E' stata una giornata di lavoro e di dibattito, faccia a faccia con il nostro Segretario Nazionale Francesco Storace e con il Responsabile Nazionale del Programma Adriano Tilgher.
In seno a quella riunione abbiamo potuto confermare tutti insieme la nostra fede verso quegli ideali e quei valori che da sempre ci hanno unito e ci hanno caratterizzato in una comunità umana che, fra mille difficoltà oggettive, non vuole cedere neppure di un metro.
Nessuna retorica, ma fatti concreti di cui possiamo fare vanto senza nascondere le mille vicissitudini che abbiamo dovuto affrontare, certi di avere in cuore la fede per poterle travolgere e superare orgogliosamente.
La Destra prosegue il suo cammino, cercando interlocutori anche nel centro destra, ma senza permettere a nessuno di mettere in saldo le nostre idee e i nostri simboli.
Saremo La destra del Centro Destra, non tanto per esserla o per piacere, ma per non permettere che un partito, come la Lega, possa permettersi di dire che un "terrone" morto sia un terrone di meno, o perchè l'alzamento del limite di invalidità all'85% possa essere compreso in una manovra finanziaria.
Non cercheremo l'isolamento tanto per dimostrarci dei veri duri e puri, ma non permetteremo a nessuno di infangare la nostra anima con questioni di comodo o per posizioni di prestigio.
Saremo sempre la migliore delle avanguardie. Un avanguardia di continuità che affonda le sue radici laddove altri hanno cercato di estirparle.

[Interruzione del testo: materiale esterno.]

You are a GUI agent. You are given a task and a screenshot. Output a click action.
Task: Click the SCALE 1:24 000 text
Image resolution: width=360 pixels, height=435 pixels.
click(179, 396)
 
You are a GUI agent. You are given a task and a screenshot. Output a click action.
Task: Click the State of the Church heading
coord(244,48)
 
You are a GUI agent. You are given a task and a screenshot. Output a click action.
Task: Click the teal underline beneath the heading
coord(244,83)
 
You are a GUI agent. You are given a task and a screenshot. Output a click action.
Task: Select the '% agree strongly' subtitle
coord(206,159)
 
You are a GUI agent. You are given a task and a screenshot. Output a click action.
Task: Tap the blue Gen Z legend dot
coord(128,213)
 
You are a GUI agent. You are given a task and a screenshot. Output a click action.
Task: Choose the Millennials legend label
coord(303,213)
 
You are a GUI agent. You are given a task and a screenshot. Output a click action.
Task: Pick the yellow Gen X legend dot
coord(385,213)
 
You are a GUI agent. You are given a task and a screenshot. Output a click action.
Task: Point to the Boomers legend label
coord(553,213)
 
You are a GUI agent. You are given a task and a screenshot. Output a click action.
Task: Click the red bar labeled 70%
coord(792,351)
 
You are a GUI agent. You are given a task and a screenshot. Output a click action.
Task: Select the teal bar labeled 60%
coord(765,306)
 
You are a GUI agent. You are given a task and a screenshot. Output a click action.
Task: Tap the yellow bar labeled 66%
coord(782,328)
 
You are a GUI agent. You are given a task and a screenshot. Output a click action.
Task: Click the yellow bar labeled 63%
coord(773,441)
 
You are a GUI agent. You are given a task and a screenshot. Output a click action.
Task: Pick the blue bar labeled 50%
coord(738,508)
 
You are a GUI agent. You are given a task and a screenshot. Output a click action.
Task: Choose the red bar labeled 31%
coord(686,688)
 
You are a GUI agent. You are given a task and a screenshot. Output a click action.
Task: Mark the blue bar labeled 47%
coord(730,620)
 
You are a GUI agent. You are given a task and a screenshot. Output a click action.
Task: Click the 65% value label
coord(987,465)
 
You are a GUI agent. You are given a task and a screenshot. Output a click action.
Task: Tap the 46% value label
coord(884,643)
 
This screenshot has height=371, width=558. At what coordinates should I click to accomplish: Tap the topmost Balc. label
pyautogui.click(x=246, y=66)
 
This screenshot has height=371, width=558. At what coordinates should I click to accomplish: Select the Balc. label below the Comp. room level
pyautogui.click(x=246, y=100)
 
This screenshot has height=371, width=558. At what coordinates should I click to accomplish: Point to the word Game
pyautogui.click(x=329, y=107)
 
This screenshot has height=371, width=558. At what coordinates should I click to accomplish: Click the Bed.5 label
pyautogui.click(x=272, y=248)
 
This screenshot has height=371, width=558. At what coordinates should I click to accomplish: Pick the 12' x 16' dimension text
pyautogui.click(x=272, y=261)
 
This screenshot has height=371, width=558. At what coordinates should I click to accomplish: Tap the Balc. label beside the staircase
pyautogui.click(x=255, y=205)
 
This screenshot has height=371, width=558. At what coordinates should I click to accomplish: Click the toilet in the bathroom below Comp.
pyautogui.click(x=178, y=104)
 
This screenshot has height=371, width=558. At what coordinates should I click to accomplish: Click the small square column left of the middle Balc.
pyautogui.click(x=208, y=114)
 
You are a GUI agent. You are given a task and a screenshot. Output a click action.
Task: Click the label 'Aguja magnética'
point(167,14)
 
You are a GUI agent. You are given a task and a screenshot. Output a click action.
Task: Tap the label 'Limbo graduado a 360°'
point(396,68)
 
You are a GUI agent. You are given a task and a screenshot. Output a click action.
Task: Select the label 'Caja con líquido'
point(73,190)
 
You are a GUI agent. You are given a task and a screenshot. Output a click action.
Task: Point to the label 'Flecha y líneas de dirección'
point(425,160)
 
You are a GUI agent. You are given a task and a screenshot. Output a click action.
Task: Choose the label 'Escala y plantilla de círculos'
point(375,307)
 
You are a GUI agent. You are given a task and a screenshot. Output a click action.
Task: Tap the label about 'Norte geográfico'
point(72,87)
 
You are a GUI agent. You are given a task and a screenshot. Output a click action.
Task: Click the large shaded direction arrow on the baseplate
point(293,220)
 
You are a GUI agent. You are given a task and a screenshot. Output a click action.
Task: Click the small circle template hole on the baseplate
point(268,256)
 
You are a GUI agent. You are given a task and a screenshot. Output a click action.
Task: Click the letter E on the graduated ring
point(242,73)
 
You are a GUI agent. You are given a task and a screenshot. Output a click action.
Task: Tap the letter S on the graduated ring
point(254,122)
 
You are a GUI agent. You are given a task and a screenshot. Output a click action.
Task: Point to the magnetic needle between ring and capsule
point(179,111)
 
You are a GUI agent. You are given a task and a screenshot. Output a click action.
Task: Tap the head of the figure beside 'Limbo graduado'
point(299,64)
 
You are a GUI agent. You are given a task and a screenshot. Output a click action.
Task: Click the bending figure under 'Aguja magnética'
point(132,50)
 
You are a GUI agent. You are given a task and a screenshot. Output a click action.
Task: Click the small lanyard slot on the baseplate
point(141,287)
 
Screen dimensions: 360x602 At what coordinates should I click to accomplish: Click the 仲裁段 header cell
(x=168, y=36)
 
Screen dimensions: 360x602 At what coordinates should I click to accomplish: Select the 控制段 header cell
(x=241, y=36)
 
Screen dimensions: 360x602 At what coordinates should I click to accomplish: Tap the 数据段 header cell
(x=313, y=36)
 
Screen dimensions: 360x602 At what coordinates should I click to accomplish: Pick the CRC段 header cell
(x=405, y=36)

Il nostro Segretario ci ha lodato con le sue parole e ci ha dato ancora un motivo per glorificare il nostro sacrificio.
Il partito vive in un momento in cui la politica italiana si fa sempre più camaleontica e mutevole. Noi siamo riferimenti chiari e inequivocabili, ben distinguibili in questo banco di nebbia che più passo il tempo e meno sembra volersi diradare.
Rimanere saldi nella propria posizione, assediando il palazzo dall'esterno, in attesa che la corte muoia a causa delle sue stesse mani. Restare uniti, combattere ancora, dimostrando all'Italia che la nostra politica, prima di tutto, è sacrificio.
Davanti a noi ci saranno nuove sfide e nuove battaglie. Facciamo di esse le nostre bandiere e i nostri vessilli. C'è un mondo la fuori da cambiare, non lasciamolo attenderci.